Embeddings have been successfully stored in Pinecone!


### Step 7: Perform a similarity search and retrieve the most relevant documents

In [15]:
# Step 7: Perform a similarity search and retrieve the most relevant documents

# Initialize the language model using Azure Chat OpenAI
llm = AzureChatOpenAI(
    temperature=0,
    openai_api_base=os.environ["AZURE_OPENAI_API_BASE"],
    openai_api_key=os.environ["AZURE_OPENAI_API_KEY"],
    openai_api_version=os.environ.get("AZURE_OPENAI_API_VERSION", "2024-10-21"),
    deployment_name=os.environ.get("AZURE_OPENAI_GPT4_MODEL_NAME", "gpt-4o")
)

# Load the QA chain
chain = load_qa_chain(llm, chain_type="stuff")




  llm = AzureChatOpenAI(
stuff: https://python.langchain.com/docs/versions/migrating_chains/stuff_docs_chain
map_reduce: https://python.langchain.com/docs/versions/migrating_chains/map_reduce_chain
refine: https://python.langchain.com/docs/versions/migrating_chains/refine_chain
map_rerank: https://python.langchain.com/docs/versions/migrating_chains/map_rerank_docs_chain

See also guides on retrieval and question-answering here: https://python.langchain.com/docs/how_to/#qa-with-rag
  chain = load_qa_chain(llm, chain_type="stuff")


In [16]:

# Define your query
query = "What is the engine size of the Toyota Corolla Cross?"
#What is the estimated fuel efficiency of the Corolla Cross Hybrid?
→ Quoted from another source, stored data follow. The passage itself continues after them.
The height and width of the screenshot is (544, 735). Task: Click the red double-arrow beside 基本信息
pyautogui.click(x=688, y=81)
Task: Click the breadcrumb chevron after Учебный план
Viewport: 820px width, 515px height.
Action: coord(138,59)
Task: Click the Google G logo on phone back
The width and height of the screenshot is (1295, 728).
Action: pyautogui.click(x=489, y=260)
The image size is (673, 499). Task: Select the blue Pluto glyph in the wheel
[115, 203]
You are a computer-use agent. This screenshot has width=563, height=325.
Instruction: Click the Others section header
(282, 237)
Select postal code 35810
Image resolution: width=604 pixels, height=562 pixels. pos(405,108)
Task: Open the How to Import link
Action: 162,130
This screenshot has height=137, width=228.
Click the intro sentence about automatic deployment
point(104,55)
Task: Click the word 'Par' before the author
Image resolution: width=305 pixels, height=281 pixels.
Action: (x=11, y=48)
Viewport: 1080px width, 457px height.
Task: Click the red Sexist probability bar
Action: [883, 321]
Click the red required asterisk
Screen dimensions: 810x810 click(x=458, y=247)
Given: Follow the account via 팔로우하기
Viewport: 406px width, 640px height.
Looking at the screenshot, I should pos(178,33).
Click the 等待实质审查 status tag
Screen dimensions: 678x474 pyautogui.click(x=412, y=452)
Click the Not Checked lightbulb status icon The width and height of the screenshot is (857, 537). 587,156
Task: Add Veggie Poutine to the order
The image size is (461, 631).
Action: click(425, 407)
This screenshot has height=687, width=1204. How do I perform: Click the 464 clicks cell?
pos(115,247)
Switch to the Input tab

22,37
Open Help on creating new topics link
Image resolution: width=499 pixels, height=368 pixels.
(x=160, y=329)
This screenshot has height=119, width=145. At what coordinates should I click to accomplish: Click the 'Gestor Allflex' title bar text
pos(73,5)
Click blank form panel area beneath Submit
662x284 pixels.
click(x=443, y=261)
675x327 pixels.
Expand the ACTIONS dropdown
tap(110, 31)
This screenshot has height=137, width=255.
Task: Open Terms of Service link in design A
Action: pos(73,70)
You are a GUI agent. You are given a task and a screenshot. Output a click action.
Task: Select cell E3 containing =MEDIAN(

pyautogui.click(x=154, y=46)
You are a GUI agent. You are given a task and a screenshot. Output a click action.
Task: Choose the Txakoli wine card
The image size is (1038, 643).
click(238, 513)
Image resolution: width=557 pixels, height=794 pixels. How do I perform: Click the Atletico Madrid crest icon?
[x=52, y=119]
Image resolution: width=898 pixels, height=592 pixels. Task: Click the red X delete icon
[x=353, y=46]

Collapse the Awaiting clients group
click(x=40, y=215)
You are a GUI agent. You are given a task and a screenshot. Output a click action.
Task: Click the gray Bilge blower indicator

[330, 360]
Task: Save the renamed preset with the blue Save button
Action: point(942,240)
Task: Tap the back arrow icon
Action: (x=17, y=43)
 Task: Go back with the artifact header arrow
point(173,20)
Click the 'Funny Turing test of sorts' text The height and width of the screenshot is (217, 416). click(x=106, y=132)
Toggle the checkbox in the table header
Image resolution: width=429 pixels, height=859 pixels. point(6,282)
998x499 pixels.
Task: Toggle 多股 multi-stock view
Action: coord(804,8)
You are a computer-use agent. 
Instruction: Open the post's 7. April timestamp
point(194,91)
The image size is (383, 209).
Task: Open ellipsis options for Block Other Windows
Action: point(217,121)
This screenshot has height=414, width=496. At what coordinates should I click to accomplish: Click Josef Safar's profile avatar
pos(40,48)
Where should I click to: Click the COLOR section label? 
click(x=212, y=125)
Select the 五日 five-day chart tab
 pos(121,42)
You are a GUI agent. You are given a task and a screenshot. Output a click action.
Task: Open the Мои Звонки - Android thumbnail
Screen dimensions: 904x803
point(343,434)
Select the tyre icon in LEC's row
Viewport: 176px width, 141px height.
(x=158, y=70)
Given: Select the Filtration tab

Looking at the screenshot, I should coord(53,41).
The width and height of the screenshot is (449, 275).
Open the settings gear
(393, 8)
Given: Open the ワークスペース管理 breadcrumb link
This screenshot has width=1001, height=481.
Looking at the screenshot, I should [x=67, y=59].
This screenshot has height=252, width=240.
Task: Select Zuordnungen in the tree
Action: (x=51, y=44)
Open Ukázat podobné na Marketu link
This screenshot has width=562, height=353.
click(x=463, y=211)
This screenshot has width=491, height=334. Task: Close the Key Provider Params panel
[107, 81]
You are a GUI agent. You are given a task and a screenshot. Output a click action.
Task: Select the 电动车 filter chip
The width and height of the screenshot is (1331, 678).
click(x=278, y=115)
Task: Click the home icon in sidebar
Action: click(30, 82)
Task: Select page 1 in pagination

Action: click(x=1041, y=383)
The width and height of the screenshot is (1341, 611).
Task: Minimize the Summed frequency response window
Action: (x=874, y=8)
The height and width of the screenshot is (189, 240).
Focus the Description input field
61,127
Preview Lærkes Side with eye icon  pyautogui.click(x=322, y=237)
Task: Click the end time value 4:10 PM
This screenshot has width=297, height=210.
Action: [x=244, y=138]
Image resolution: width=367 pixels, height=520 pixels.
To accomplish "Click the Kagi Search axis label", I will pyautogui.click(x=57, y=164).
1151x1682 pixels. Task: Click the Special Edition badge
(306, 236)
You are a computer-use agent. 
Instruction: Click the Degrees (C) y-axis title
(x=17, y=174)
# Retrieve similar documents from the vector store (removed include_metadata)
docs = vectorstore.similarity_search(query)

# Optionally, access metadata from the documents if needed
for doc in docs:
    print("Metadata:", doc.metadata)



# Get the answer from the chain
result = chain.run(input_documents=docs, question=query)

print(f"Answer: \n\n{result}")


Metadata: {'creationdate': '2024-01-17T14:56:22-05:00', 'creator': 'Adobe InDesign 18.5 (Macintosh)', 'moddate': '2024-01-17T14:57:41-05:00', 'page': 2.0, 'page_label': '3', 'producer': 'Adobe PDF Library 17.0', 'source': './corollacross_brochure.pdf', 'total_pages': 23.0, 'trapped': '/False'}
Metadata: {'creationdate': '2024-01-17T14:56:22-05:00', 'creator': 'Adobe InDesign 18.5 (Macintosh)', 'moddate': '2024-01-17T14:57:41-05:00', 'page': 2.0, 'page_label': '3', 'producer': 'Adobe PDF Library 17.0', 'source': './docs/corollacross_brochure.pdf', 'total_pages': 23.0, 'trapped': '/False'}
Metadata: {'creationdate': '2024-01-17T14:56:22-05:00', 'creator': 'Adobe InDesign 18.5 (Macintosh)', 'moddate': '2024-01-17T14:57:41-05:00', 'page': 1.0, 'page_label': '2', 'producer': 'Adobe PDF Library 17.0', 'source': './docs/corollacross_brochure.pdf', 'total_pages': 23.0, 'trapped': '/False'}
Metadata: {'creationdate': '2024-01-17T14:56:22-05:00', 'creator': 'Adobe InDesign 18.5 (Macintosh)', 'mo

  result = chain.run(input_documents=docs, question=query)


Answer: 

The Toyota Corolla Cross features a 2.0-liter engine.